Top of DATA RECORDS

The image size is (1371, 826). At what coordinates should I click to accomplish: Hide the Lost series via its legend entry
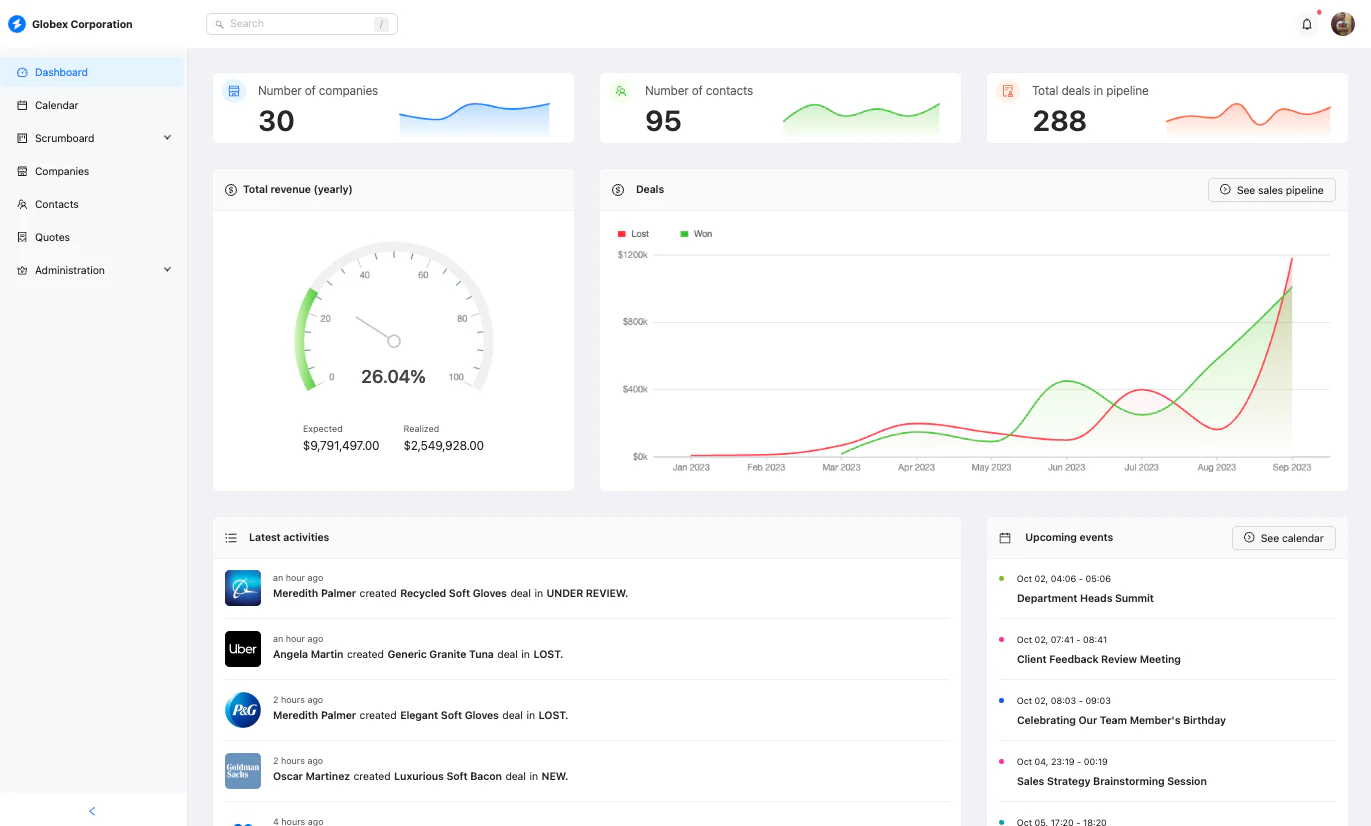click(x=633, y=233)
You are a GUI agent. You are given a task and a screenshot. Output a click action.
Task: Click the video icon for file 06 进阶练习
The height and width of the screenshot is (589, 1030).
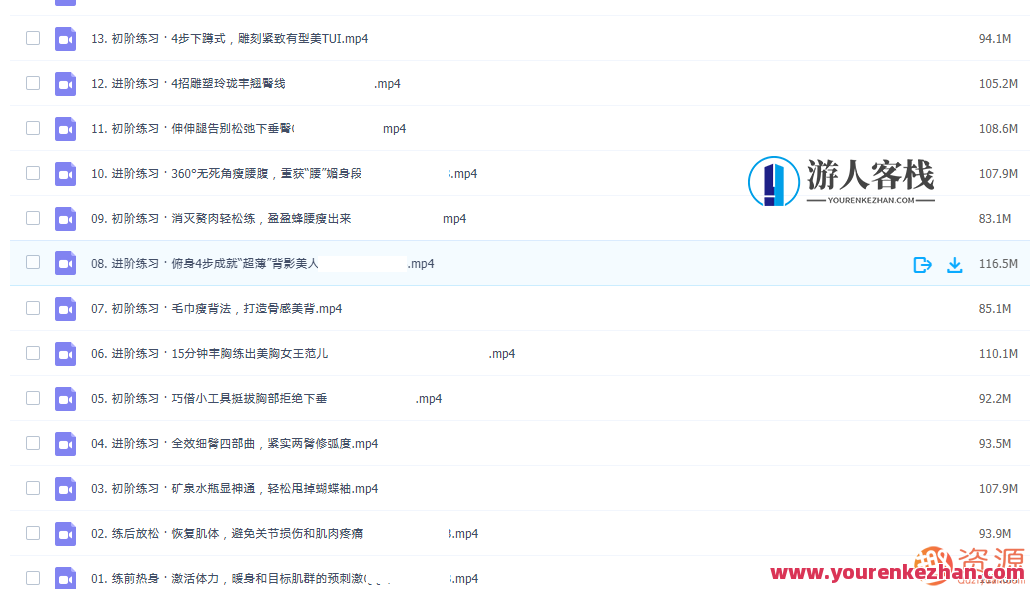tap(65, 353)
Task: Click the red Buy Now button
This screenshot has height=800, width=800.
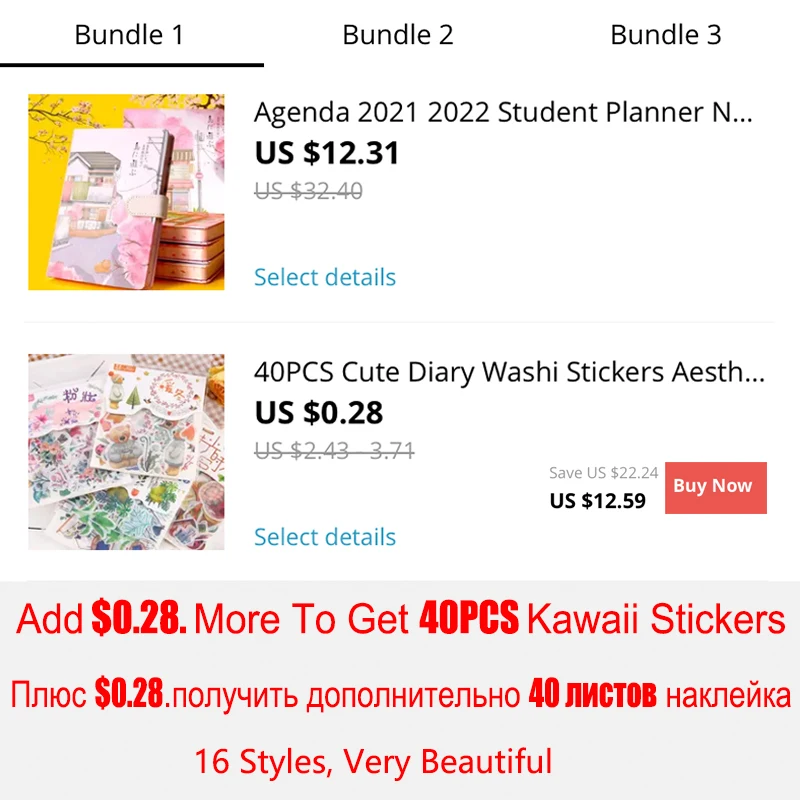Action: (x=715, y=487)
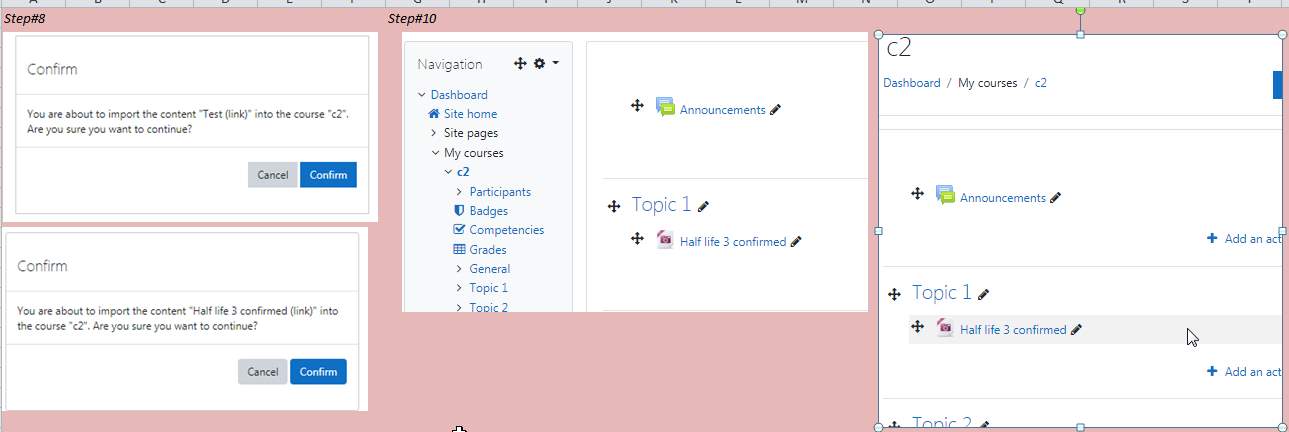Cancel the Half life 3 import dialog
The width and height of the screenshot is (1289, 432).
(x=262, y=372)

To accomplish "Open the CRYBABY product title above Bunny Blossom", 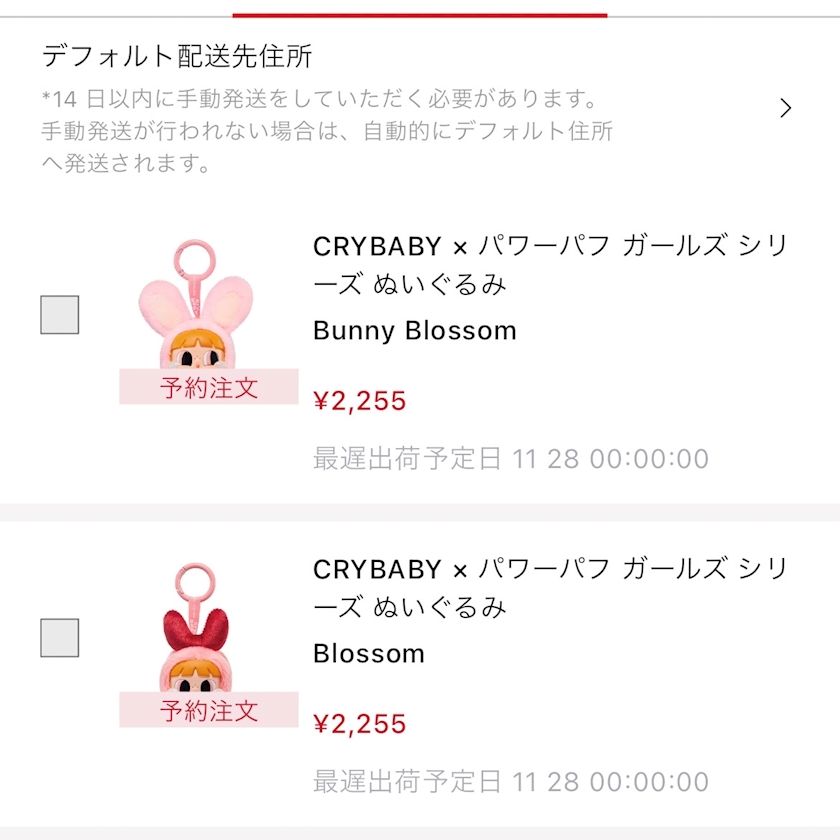I will coord(550,265).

Bottom of DATA RECORDS

The answer must be the lines from the first one in the records through the line containing "Task: Click the red Buy Now button", copied exactly, with no pictures.

COMPLETED EXERCISE »
The image size is (1371, 826). At what coordinates should I click to accomplish: Hide the Lost series via its legend entry
click(x=633, y=233)
You are a GUI agent. You are given a task and a screenshot. Output a click action.
Task: Click the video icon for file 06 进阶练习
The height and width of the screenshot is (589, 1030).
tap(65, 353)
Task: Click the red Buy Now button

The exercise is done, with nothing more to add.